During separate sessions, the children watched two short videos, each about 10 minutes long. One was a scene from "Star Wars Episode I -- The Phantom Menace" in which a young Anakin Skywalker competes in a dramatic pod-race. The other was an instructional video featuring an instructor verbally and visually presenting multistep solutions to addition, subtraction and multiplication problems.
While watching, the participants were observed by a researcher, recorded and outfitted with wearable actigraphs that tracked their slightest movements. The children with ADHD were largely motionless while watching the Start Wars clip, but during the math video they swiveled in their chairs, frequently changed positions and tapped their feet.
That may not seem surprising. After all, weren't the children absorbed by the sci-fi movie and bored by the math lesson? Not so, Rapport said.

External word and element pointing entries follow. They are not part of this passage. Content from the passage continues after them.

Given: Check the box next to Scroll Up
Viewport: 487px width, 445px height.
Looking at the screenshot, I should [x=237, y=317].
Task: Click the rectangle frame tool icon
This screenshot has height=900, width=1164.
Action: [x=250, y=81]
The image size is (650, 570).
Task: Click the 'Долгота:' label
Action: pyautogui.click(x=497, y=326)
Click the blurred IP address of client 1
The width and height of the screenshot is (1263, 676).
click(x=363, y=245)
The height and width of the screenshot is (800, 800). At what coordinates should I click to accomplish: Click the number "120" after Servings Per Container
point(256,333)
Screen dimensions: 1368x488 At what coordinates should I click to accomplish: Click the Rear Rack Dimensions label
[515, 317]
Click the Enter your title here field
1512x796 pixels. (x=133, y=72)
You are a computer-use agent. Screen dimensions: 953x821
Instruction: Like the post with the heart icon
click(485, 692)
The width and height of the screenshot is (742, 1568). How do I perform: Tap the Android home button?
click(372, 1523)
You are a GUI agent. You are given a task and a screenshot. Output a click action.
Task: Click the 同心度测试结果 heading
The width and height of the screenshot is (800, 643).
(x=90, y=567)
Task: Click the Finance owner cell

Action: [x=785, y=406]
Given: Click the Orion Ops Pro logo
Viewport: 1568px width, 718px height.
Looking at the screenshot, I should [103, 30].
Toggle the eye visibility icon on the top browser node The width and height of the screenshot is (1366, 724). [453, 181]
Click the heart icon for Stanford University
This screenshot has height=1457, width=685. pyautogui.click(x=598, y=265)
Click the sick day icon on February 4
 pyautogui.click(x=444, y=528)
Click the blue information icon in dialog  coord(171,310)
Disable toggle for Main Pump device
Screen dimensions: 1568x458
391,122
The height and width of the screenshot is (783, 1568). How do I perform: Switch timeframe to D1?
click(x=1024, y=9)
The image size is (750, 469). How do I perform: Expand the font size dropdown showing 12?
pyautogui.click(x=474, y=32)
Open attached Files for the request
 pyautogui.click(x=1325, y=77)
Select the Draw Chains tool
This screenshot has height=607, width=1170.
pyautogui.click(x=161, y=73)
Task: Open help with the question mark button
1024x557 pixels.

"That's just using the outcome to explain the cause," he said. "We have shown that what's really going on is that it depends on the cognitive demands of the task. With the action movie, there's no thinking involved -- you're just viewing it, using your senses. You don't have to hold anything in your brain and analyze it. With the math video, they are using their working memory, and in that condition movement helps them to be more focused."
The takeaway: Parents and teachers of children with ADHD should avoid labeling them as unmotivated slackers when they're working on tasks that require working memory and cognitive processing, researchers said.
The study builds on Rapport's earlier research, including a 2015 study that found that children with ADHD must be allowed to squirm to learn.